The For the People Act contains a broad range of provisions that would make voting in federal elections more accessible, while the bill named after the late Congressman would re-impose a key provision of the Voting Rights Act of 1965. That restored guideline would require pre-approval by federal authorities ahead of the implementation of certain changes to the conducting of elections, with an underlying hope of stopping voter suppression before it can start. The threat posed by suppressive election restrictions that Republicans have been pushing is serious. The restrictions don’t respond to any actual, documented problem involving systematic election integrity issues. They just make it more difficult to vote.
Biden commented as follows:
‘For all the historic progress we have made as a nation to beat this pandemic and repair and rebuild the economy, we know there is more work to do to deliver the promise of America to all Americans… Perhaps most of all, [that] means continuing the cause that John was willing to give his life for: protecting the sacred right to vote. Not since the Civil Rights Movement of the 1950s and 1960s have we seen such unrelenting attacks on voting rights and the integrity of our elections – from the Big Lie to the insurrection on January 6th to the new waves of voter suppression and a new front of election subversion.’
Biden also called on observers to “forge a coalition of Americans of every background and political party — advocates, students, faith leaders, labor leaders, business executives — and raise the urgency of this moment,” adding that for “We the People, for our democracy, for America itself – we must act.” Notably, Biden also insisted that those involved in the struggle “must never, ever give up.” Read his full remarks at this link.

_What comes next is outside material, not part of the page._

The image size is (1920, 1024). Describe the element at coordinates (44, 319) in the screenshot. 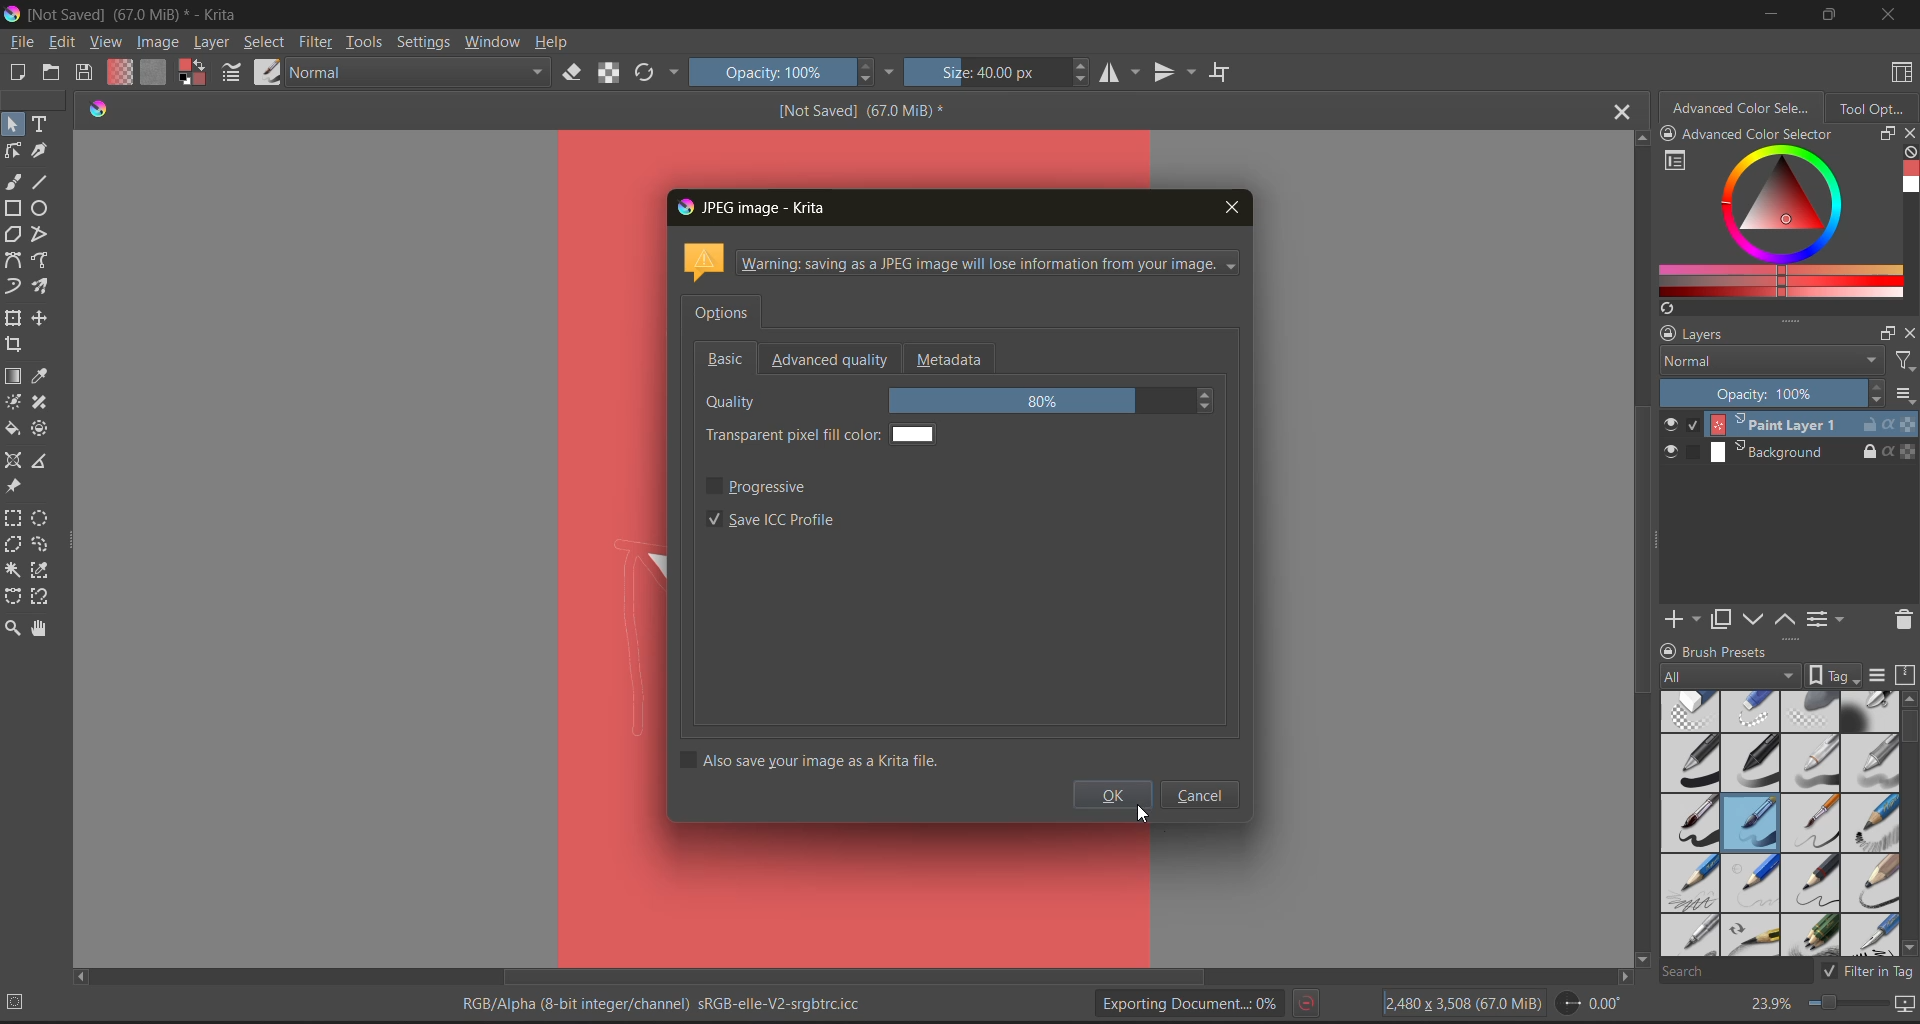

Lewis was part of efforts like the “Freedom Rides,” which consisted of a bus journey across the South involving Black and white folks together. Those involved in the efforts, including Lewis, were repeatedly violently assaulted for their nonviolent stand against segregation. Later on, Lewis — among many other efforts — also assisted with the organization of the March on Washington where, alongside other featured speakers including Lewis himself, the Rev. Dr. Martin Luther King Jr. gave his famous “I Have A Dream” speech.